REQUIRED ACTION ▸ Bring together every line in the data that includes "Task".

EXERCISE INPUTS ▸
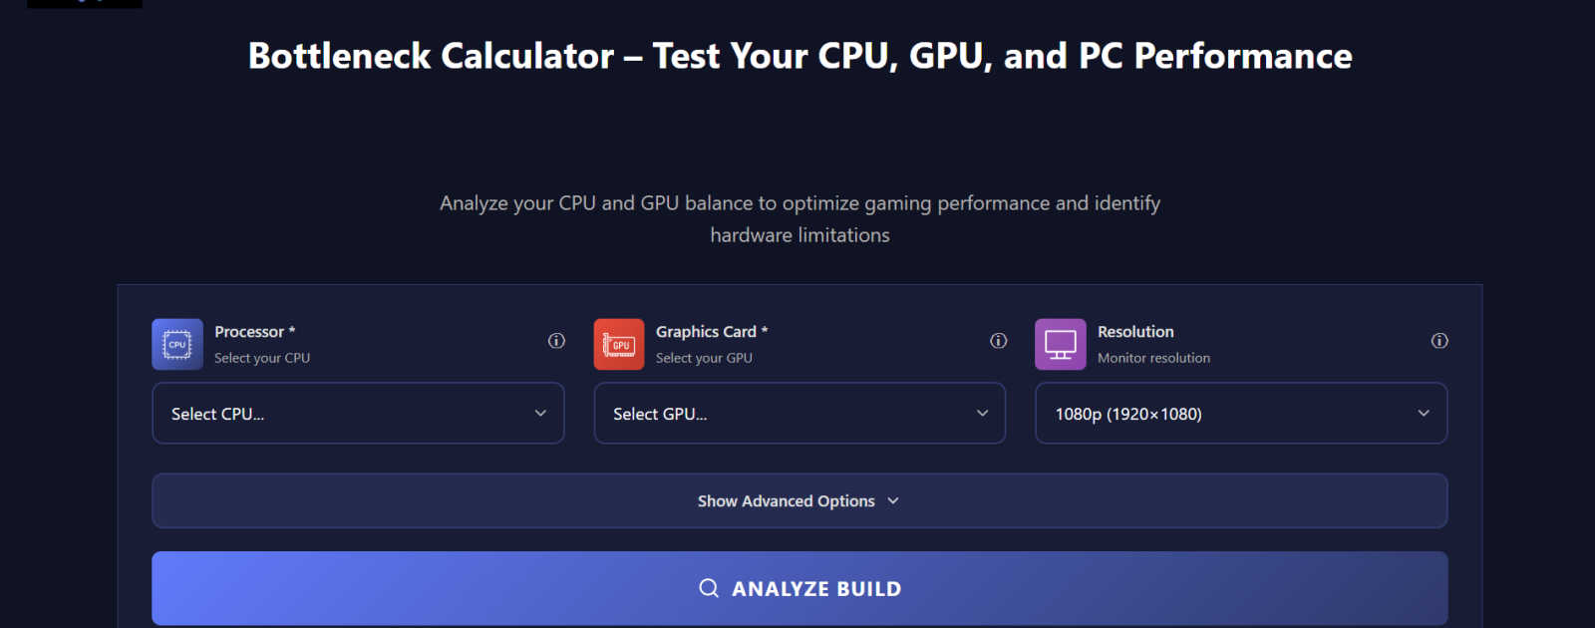Click the Select your GPU subtitle text

pyautogui.click(x=704, y=358)
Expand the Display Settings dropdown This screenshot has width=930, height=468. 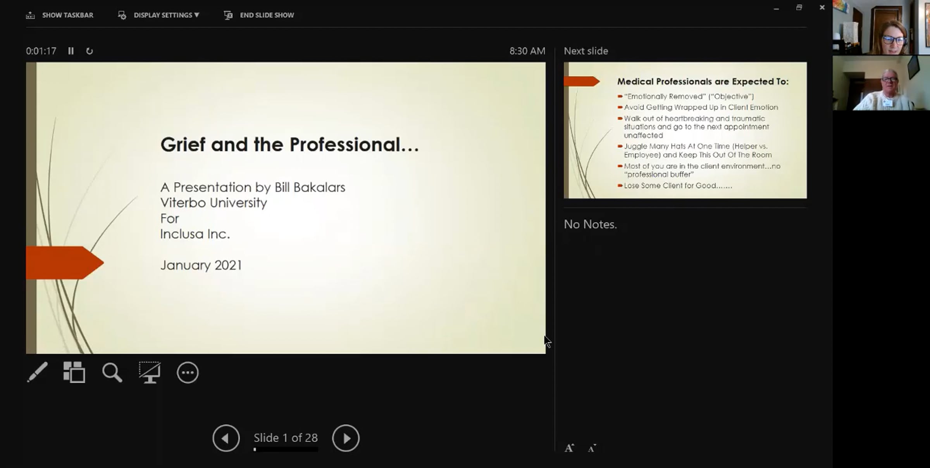[x=159, y=15]
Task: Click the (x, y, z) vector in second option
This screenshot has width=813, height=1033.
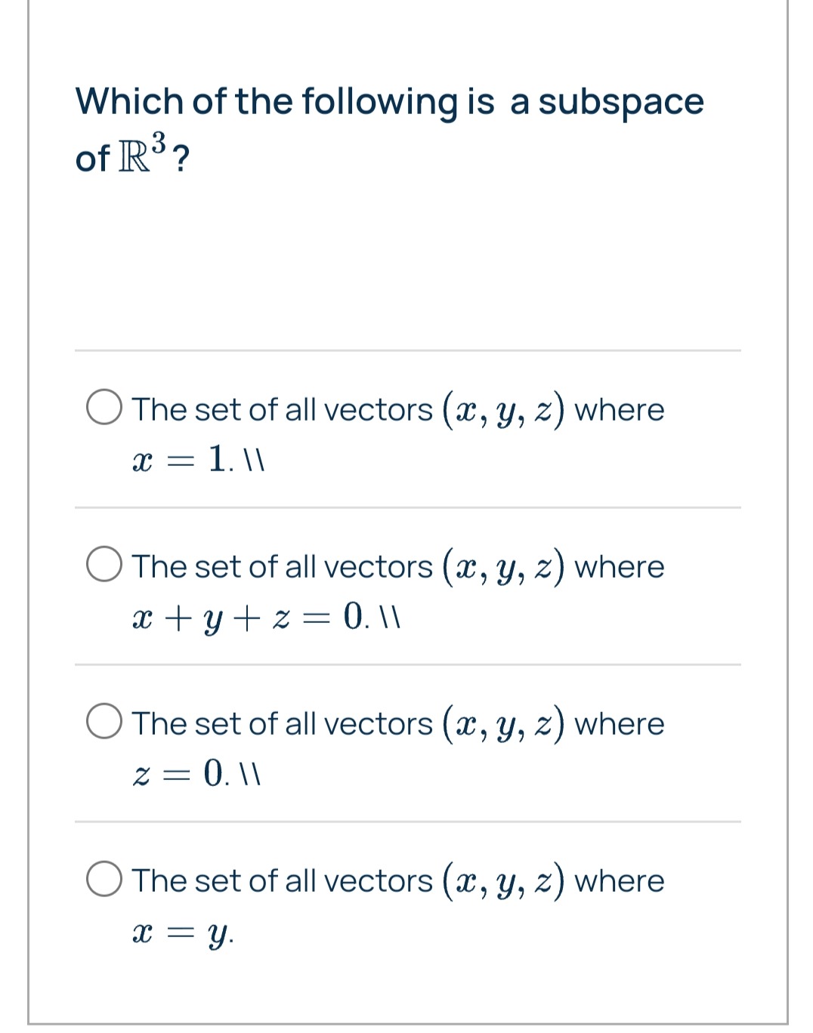Action: pyautogui.click(x=504, y=568)
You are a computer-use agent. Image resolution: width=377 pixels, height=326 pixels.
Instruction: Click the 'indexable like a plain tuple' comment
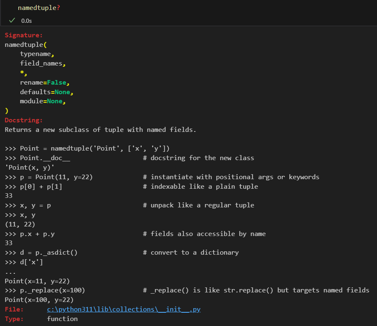tap(204, 187)
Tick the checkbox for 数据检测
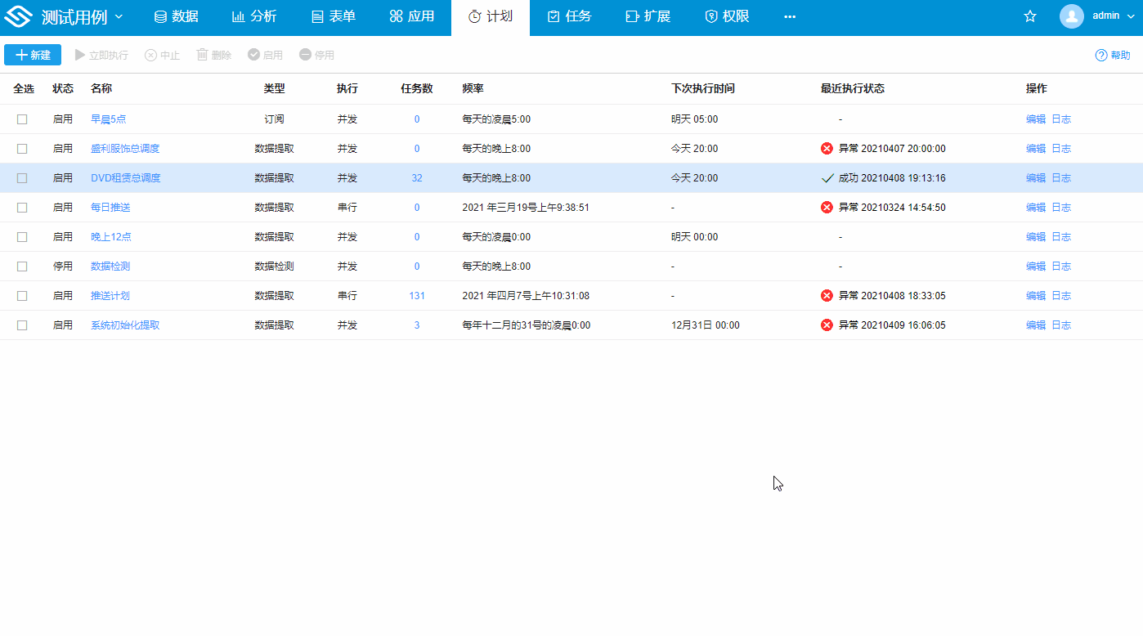The height and width of the screenshot is (636, 1143). [x=22, y=266]
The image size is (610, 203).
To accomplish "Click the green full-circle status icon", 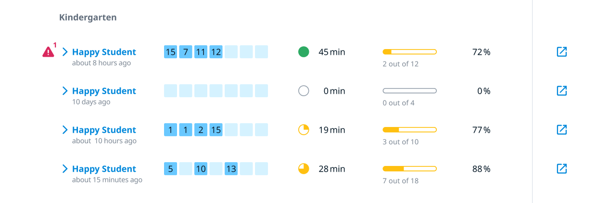I will [304, 52].
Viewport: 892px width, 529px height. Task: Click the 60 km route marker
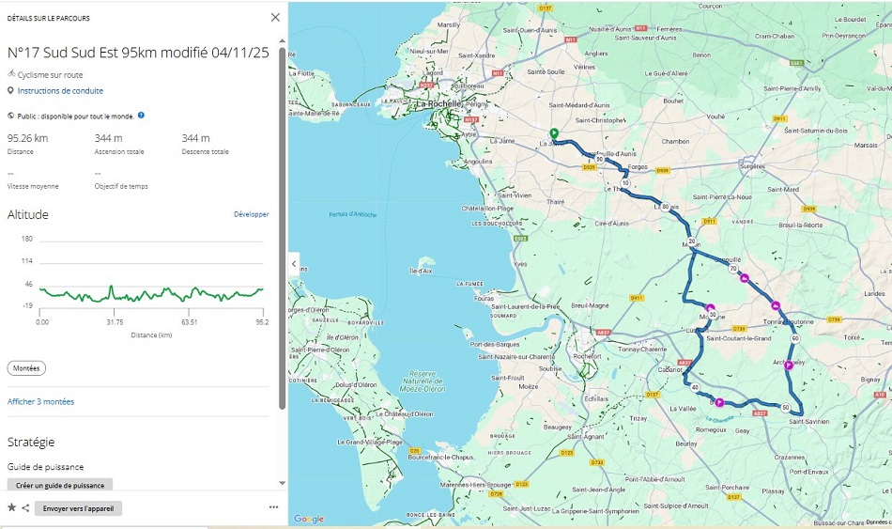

WRITTEN RESPONSE ▸
Task: Click the (x, y, z) vector in second option
Viewport: 892px width, 529px height. Task: Click the 60 km route marker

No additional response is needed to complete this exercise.